**Task directions:** Among the entries, which lines carry the string "time"? Copy every one.
┌──
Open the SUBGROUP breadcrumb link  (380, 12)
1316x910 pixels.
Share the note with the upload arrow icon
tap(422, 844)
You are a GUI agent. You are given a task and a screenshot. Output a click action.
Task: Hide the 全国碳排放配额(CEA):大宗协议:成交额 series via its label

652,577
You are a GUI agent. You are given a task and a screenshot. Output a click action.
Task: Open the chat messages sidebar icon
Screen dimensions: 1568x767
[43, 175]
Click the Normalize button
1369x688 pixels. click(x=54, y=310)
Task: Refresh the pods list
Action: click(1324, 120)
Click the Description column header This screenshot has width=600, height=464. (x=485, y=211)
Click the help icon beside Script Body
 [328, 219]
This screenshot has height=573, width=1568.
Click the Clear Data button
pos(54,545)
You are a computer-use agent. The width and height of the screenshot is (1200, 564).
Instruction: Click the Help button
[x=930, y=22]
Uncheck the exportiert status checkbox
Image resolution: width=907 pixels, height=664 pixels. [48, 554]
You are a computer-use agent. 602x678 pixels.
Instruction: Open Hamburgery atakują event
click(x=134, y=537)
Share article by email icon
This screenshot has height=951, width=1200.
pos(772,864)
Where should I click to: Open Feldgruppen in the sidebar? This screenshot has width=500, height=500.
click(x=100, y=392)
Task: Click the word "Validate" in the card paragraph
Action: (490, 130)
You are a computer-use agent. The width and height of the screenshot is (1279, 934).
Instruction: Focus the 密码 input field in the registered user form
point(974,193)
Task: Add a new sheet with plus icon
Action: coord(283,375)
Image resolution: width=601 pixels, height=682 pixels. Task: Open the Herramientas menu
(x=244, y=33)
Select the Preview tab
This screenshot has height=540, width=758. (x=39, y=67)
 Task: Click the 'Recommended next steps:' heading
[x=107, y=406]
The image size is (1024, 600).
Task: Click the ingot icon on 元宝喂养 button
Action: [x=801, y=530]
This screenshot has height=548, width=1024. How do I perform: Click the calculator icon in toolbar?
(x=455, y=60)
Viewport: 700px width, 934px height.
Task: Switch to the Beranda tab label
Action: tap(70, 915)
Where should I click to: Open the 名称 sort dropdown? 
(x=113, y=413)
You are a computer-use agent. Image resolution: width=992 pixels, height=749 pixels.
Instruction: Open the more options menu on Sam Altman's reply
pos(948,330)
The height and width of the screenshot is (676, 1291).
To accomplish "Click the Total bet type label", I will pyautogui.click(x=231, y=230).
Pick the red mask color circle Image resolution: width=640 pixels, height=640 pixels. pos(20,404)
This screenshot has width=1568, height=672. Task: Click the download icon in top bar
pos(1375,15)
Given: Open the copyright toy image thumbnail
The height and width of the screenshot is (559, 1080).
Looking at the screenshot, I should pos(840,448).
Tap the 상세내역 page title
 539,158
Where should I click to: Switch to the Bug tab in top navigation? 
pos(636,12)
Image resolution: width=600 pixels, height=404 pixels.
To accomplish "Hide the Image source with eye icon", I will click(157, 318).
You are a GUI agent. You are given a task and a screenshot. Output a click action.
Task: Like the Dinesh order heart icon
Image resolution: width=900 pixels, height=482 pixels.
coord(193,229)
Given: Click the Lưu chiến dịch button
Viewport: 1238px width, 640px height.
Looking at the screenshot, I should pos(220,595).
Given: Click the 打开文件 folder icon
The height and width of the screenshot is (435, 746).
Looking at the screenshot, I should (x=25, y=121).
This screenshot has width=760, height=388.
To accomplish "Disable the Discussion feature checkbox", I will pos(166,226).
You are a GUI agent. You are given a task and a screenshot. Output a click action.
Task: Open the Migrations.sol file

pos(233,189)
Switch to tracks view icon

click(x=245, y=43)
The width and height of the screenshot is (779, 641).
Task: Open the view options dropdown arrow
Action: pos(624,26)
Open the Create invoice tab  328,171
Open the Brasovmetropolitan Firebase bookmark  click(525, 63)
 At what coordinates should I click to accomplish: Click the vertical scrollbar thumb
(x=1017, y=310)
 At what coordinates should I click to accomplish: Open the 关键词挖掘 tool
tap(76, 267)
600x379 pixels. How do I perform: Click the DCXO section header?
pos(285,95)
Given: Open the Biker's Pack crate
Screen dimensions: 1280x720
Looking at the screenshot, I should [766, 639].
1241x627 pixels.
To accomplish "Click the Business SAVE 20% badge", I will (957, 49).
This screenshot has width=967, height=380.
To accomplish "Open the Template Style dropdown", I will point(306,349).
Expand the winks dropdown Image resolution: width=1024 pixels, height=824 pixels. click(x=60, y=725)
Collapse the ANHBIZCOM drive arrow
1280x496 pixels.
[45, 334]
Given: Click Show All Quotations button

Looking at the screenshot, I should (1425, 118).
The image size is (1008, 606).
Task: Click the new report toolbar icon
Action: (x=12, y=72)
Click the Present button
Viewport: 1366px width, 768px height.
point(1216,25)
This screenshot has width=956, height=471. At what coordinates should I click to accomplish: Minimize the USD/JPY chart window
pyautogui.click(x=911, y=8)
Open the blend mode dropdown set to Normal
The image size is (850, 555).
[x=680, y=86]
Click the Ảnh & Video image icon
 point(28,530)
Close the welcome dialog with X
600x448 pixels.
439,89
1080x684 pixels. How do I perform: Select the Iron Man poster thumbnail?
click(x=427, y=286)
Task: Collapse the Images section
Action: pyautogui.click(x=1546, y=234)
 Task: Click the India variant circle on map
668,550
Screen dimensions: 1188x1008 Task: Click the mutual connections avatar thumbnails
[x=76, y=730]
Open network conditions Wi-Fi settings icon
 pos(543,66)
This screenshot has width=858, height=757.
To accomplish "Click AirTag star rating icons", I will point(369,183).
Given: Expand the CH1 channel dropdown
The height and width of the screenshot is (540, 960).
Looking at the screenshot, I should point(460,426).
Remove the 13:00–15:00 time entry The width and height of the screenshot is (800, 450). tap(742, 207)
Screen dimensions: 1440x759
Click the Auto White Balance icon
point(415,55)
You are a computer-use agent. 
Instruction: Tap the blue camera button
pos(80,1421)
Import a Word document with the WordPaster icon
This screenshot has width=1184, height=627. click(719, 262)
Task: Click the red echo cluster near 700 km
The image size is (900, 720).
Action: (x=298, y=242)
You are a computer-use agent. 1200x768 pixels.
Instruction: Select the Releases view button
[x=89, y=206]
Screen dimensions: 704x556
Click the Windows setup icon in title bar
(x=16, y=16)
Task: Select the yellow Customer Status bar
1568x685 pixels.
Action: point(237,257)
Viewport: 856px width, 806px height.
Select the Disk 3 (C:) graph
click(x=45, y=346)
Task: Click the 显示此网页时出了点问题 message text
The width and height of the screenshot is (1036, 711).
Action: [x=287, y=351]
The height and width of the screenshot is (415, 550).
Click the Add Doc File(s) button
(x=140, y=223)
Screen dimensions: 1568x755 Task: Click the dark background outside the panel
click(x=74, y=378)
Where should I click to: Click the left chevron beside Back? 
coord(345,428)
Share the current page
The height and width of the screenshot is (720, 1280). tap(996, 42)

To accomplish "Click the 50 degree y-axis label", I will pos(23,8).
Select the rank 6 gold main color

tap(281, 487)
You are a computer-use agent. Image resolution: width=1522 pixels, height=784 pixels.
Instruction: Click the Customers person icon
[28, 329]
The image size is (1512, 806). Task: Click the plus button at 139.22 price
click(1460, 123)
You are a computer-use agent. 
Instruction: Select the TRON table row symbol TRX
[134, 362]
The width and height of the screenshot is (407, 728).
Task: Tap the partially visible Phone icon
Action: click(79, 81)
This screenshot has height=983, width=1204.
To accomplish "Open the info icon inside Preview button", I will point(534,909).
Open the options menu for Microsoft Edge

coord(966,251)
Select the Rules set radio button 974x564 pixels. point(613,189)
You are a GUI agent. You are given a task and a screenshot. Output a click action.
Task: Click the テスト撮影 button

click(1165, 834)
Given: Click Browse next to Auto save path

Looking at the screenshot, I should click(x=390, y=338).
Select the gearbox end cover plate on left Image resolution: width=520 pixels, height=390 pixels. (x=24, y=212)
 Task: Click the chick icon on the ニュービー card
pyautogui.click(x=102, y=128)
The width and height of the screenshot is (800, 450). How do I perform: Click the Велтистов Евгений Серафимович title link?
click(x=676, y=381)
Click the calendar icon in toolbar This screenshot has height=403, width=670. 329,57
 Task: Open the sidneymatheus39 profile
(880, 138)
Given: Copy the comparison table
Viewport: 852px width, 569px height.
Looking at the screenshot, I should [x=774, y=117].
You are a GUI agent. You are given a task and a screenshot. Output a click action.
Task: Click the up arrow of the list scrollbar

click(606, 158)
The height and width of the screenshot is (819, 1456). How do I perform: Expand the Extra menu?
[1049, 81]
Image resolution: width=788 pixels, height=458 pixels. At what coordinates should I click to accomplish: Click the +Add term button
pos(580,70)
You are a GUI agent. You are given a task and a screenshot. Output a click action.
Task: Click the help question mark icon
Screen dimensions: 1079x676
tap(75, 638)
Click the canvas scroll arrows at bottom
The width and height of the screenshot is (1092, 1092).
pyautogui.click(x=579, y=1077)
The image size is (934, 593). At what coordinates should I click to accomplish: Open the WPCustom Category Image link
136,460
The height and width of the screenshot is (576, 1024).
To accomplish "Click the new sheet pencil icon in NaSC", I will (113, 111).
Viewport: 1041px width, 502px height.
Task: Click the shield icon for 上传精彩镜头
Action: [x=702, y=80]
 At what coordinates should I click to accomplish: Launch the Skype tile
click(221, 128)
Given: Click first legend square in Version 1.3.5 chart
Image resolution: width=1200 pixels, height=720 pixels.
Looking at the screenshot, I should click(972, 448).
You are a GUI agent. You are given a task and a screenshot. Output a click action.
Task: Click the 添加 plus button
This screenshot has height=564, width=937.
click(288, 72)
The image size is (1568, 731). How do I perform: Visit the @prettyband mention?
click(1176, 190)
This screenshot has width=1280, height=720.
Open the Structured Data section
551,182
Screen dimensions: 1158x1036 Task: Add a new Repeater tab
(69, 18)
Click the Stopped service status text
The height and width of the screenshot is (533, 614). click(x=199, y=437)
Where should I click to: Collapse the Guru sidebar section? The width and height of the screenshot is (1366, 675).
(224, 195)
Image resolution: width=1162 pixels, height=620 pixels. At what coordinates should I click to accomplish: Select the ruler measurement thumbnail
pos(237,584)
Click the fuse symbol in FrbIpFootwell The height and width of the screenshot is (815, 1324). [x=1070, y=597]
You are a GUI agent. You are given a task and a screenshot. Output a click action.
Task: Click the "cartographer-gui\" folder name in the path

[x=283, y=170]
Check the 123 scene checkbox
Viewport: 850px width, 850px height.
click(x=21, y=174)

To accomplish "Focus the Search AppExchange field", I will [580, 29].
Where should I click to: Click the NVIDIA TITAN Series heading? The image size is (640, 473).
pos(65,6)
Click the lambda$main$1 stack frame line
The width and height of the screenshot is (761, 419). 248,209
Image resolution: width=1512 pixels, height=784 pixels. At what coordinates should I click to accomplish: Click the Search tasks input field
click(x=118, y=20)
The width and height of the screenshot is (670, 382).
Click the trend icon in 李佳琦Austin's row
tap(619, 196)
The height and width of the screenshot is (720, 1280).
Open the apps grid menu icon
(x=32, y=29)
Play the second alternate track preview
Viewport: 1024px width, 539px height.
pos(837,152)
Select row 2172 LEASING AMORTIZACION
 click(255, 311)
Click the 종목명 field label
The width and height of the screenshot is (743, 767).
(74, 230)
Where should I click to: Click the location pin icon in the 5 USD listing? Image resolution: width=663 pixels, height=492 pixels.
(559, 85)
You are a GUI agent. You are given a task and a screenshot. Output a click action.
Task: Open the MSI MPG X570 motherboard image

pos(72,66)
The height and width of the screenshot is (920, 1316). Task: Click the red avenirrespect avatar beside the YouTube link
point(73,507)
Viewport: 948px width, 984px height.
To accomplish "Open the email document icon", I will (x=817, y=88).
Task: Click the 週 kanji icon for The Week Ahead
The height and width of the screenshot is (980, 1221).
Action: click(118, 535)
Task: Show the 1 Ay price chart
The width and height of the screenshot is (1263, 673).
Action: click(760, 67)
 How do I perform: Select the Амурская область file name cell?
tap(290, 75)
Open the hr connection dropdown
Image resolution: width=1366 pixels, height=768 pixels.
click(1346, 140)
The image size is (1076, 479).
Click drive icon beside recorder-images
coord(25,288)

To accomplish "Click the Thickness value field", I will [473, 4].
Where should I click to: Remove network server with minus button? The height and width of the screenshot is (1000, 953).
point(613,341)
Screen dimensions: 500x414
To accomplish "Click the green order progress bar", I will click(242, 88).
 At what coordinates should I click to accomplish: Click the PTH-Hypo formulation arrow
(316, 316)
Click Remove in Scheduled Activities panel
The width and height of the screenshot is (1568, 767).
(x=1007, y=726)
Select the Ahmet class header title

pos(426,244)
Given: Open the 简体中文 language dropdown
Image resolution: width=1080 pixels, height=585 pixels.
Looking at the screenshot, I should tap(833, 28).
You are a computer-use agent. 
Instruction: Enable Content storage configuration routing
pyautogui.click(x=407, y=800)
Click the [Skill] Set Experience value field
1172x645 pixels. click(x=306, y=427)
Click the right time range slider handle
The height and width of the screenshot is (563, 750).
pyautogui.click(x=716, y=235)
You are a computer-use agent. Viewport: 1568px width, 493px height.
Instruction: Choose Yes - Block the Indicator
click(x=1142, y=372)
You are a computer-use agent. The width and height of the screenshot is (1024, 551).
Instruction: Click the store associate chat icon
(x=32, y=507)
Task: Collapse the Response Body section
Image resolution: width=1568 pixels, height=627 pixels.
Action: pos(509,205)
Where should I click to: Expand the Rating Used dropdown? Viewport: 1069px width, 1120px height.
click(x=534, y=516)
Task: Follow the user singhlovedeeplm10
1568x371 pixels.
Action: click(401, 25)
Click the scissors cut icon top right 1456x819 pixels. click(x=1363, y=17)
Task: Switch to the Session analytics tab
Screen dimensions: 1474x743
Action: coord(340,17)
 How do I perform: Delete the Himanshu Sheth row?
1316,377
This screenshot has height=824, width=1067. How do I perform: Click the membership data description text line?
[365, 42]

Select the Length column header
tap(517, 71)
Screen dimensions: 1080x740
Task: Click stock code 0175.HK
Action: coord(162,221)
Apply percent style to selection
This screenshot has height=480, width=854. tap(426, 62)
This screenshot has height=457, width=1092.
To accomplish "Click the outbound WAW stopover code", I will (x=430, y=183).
└──
**Output of the exercise:**
Remove the 13:00–15:00 time entry The width and height of the screenshot is (800, 450). tap(742, 207)
Click the right time range slider handle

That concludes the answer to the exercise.